Even on the small-scale level of NGS sequencing for an initial characterisation of our samples and displaying only a mitochondrial read count of 1 %, we showed that one Egyptian mummy yielded a well-covered HVR2 region of the mitochondrium and gave an indication for haplogroup I2 (Fig. 9). Moreover, it is believed that haplogroup I2 has its phylogenetic origin in the Near East/West Asia (Derenko et al. 2007; Saunier et al. 2009; van Oven and Kayser 2009; Palanichamy et al. 2010; Terreros et al. 2011; Fernandes et al. 2012; Behar et al. 2012).
On the basis of all the data obtained so far, the possibility of retrieving authentic DNA from Egyptian mummies has been highlighted.
We conclude that warm temperature does not cause a complete degradation of nucleic acids and that the mummification appears to be a benefit with regard to DNA survival and preservation. Moreover, we emphasise that the human DNA content can reach sufficient amounts to obtain a good coverage not only for the mitochondrial genome, but also for the entire nuclear genome, when sufficient NGS runs are applied.
The analysis of next-generation sequencing (NGS)-generated mummy metagenomes reveals different DNAs. This variety of DNA can provide new insights in both the retrospective diagnosis of clinically relevant pathogens (e.g. bacteria, viruses and protozoa) and the chemical characterisation of the ingredients used during the embalming process. Furthermore, it can be used in the characterisation of the mitochondrial and nuclear haplotypes and, in turn, may give clues about the individuals’ phylogeny or even kinship. Hence, modern NGS technology appears to be a powerful aid to mummy research and strengthens the new discipline of Molecular Egyptology (Hawass et al. 2010).

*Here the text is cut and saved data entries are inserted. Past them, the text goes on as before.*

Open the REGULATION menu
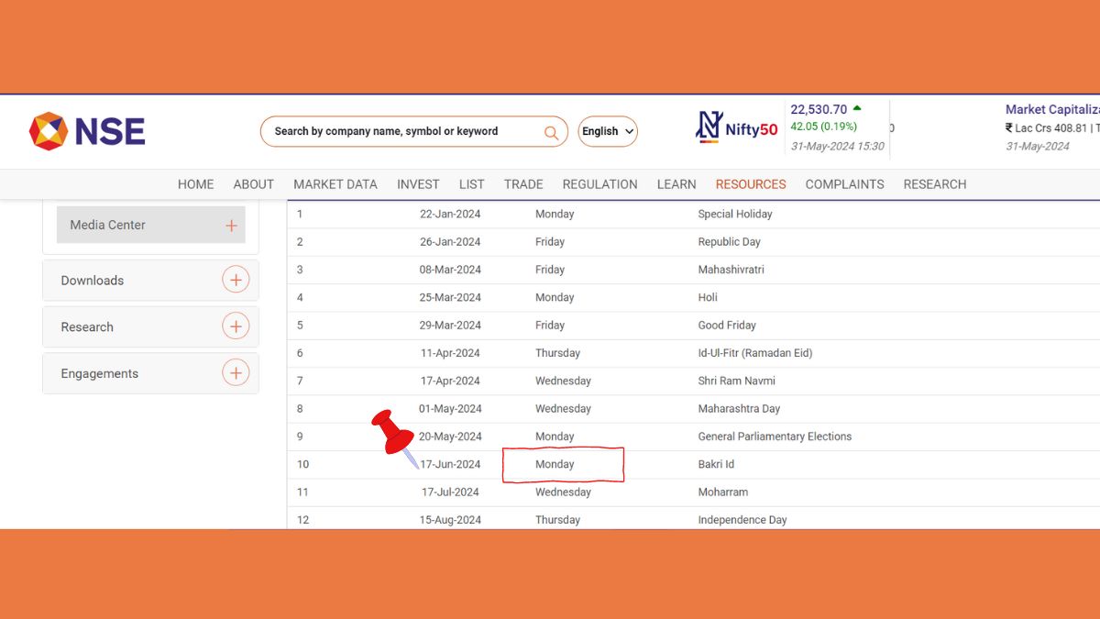1100x619 pixels. tap(600, 184)
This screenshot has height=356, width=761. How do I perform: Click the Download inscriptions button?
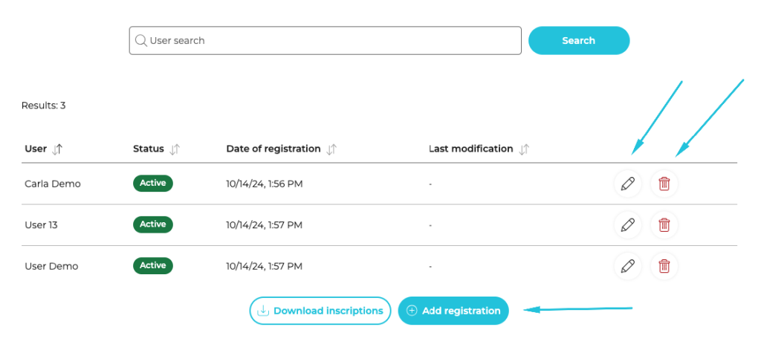[x=320, y=311]
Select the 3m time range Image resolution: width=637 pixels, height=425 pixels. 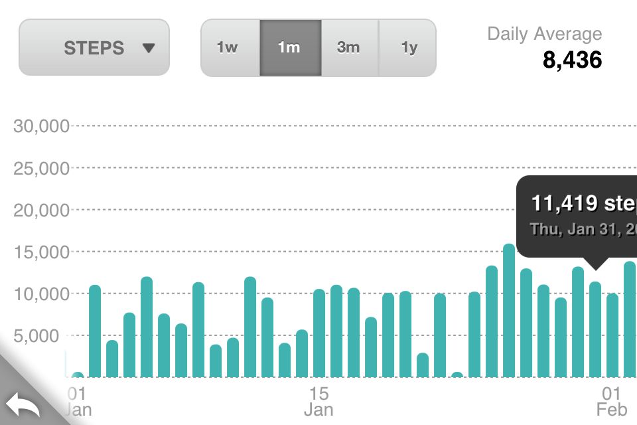pyautogui.click(x=350, y=48)
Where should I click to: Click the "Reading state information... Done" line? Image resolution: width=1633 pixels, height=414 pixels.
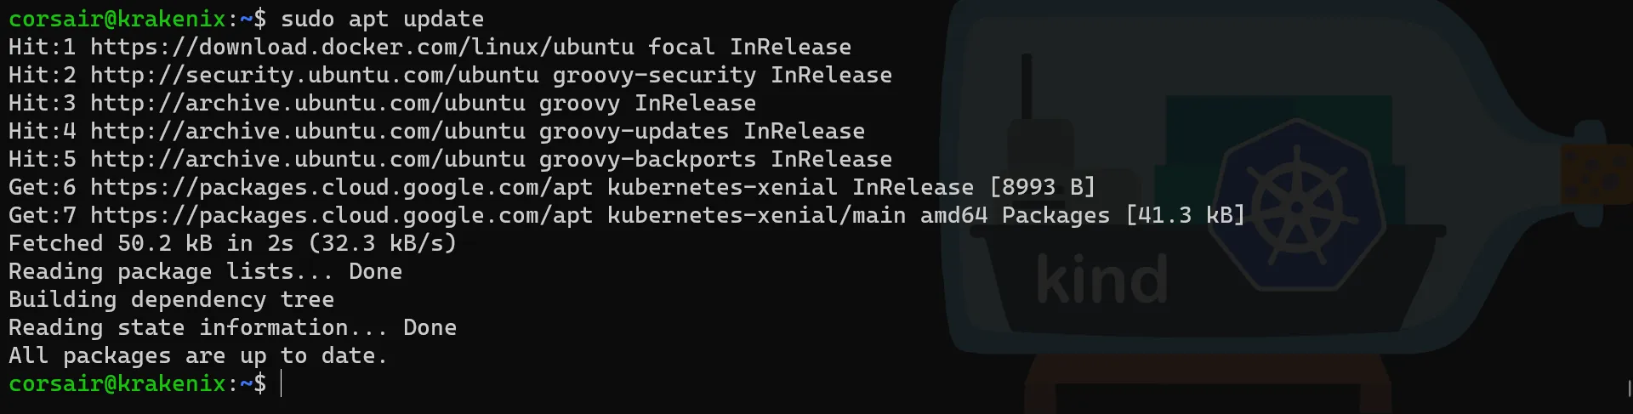pyautogui.click(x=232, y=327)
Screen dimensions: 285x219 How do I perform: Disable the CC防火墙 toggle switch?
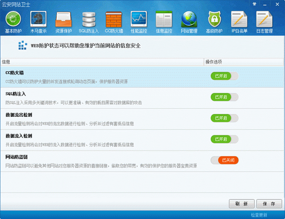click(x=224, y=76)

To sum up, a good proportion of eukaryotic DNA in a specimen does not automatically imply that it has to come from a cold environment. On the other hand, a distinct difference within the warm-climate specimens can be pinpointed: DNA from mummified tissues can be differentiated from DNA from unearthed skeletons originating from warm-climate regions. Furthermore, a high bacterial content in a specimen does not speak against a good recovery of an endogenous human genome.
The bacterial fingerprint cannot predict experimental NGS success or failure in the specimen under investigation, but it can be used for sample typing.
We show that a “bacterial fingerprint” can be applied for the identification of mummified tissue signature as mummies independently from the climate in which they have been preserved. On the basis of this “bacterial fingerprint”, both the Egyptian mummies and the glacier mummy of the Alpine Iceman can be grouped together, even though they experienced very different temperatures over thousands of years.
We are grateful to Heiko Prümers, Iris Trautmann and Andreas Keller for their technical support and for providing sample/library access. Financial support was provided by the Graduiertenförderung Tübingen to R.K., M.B., C.-C.H.C. and C.M.P. Further support was obtained from the DAAD-GERLS program.
Conflict of interest
The authors declare that they have no conflict of interest.